→ **Goal of the exercise**: Which lines in the listing below contain the word "This", matching case exactly? Locate each one and copy it in full.

Stored data
>> Begin

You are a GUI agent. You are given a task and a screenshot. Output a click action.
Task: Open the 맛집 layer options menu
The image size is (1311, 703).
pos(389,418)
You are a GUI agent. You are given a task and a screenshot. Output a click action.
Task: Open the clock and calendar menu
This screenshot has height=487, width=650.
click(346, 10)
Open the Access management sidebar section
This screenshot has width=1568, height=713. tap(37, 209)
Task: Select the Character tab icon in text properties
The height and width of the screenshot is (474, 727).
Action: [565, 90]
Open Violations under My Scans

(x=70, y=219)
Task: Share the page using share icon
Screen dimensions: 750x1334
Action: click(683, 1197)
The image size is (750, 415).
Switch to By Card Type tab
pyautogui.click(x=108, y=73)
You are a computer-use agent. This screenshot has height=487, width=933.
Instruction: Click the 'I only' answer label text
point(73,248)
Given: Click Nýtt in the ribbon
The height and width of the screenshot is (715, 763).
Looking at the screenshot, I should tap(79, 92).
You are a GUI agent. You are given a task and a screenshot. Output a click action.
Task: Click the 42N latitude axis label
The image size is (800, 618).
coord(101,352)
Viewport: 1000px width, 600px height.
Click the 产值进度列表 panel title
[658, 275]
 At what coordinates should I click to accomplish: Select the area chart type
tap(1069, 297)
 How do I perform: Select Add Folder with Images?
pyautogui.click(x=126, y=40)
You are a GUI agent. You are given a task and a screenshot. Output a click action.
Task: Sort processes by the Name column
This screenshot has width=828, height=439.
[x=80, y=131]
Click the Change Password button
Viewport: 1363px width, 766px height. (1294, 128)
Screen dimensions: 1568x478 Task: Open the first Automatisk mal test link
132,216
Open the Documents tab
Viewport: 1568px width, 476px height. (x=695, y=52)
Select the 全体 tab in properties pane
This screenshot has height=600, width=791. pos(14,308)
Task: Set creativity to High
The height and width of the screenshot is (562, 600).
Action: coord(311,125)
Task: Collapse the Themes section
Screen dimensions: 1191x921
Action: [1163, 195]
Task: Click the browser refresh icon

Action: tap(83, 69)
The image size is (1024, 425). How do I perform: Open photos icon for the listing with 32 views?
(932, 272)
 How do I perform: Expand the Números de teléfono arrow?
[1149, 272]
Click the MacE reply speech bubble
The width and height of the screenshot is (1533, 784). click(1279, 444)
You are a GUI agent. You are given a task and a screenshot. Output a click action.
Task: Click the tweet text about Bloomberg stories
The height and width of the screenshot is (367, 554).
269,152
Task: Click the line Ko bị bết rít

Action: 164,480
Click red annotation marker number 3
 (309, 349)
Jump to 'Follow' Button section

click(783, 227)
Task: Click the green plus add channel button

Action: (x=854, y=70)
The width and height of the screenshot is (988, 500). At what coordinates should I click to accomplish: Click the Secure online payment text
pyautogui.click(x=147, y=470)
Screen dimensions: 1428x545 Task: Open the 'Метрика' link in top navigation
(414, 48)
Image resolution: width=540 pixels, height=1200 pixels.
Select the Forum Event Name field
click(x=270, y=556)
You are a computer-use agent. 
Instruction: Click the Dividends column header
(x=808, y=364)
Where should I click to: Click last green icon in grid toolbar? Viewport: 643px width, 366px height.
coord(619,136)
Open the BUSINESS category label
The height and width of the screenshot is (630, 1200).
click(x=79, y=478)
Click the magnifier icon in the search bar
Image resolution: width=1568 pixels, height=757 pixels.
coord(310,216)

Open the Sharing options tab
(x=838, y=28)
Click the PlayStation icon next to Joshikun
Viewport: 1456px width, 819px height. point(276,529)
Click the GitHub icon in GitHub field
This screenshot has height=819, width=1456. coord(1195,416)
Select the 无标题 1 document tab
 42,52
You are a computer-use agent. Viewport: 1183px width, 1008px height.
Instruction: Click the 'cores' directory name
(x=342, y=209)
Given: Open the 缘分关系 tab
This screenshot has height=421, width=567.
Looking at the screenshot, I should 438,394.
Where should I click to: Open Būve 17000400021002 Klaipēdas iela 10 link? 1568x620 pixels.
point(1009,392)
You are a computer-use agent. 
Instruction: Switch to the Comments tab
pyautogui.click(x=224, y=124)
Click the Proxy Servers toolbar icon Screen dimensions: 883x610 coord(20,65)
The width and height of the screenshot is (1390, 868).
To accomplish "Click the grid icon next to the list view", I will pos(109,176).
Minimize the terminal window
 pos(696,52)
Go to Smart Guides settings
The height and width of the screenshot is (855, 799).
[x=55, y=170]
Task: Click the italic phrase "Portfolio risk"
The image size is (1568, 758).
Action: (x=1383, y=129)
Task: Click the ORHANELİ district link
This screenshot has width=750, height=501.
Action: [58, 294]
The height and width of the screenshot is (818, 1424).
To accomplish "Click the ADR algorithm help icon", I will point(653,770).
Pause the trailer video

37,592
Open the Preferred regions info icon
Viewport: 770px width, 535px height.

>> End

→ **Exercise output**:
This screenshot has height=487, width=650.
This screenshot has width=1568, height=713. tap(37, 209)
You are a computer-use agent. This screenshot has height=487, width=933.
This screenshot has width=828, height=439.
This screenshot has height=600, width=791. pos(14,308)
This screenshot has height=819, width=1456. coord(1195,416)
This screenshot has height=421, width=567.
This screenshot has width=750, height=501.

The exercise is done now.